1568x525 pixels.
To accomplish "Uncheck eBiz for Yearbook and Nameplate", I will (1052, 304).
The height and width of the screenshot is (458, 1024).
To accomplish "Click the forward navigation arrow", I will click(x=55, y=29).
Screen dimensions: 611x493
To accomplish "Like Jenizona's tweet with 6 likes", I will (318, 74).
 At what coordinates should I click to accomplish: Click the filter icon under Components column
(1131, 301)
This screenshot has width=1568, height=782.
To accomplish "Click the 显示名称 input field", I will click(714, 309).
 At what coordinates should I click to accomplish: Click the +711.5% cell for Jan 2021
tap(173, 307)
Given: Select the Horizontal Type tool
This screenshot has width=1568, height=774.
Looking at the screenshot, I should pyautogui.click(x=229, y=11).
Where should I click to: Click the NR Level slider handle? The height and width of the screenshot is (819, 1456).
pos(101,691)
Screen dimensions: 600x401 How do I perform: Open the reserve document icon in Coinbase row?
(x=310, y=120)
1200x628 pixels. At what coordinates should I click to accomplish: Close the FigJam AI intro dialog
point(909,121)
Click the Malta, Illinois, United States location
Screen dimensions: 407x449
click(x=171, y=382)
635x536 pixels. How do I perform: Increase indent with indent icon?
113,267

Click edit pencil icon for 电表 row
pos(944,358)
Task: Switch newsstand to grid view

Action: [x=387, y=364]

□ □ □ □ □ □ □

▶ **Aim of the task**
Update the material from its beginning through the line containing "will (318, 74)." by changing every "To accomplish" to "To carry out", keeping everything else the same.

▶ **Output**
1568x525 pixels.
To carry out "Uncheck eBiz for Yearbook and Nameplate", I will (1052, 304).
The height and width of the screenshot is (458, 1024).
To carry out "Click the forward navigation arrow", I will click(x=55, y=29).
Screen dimensions: 611x493
To carry out "Like Jenizona's tweet with 6 likes", I will (318, 74).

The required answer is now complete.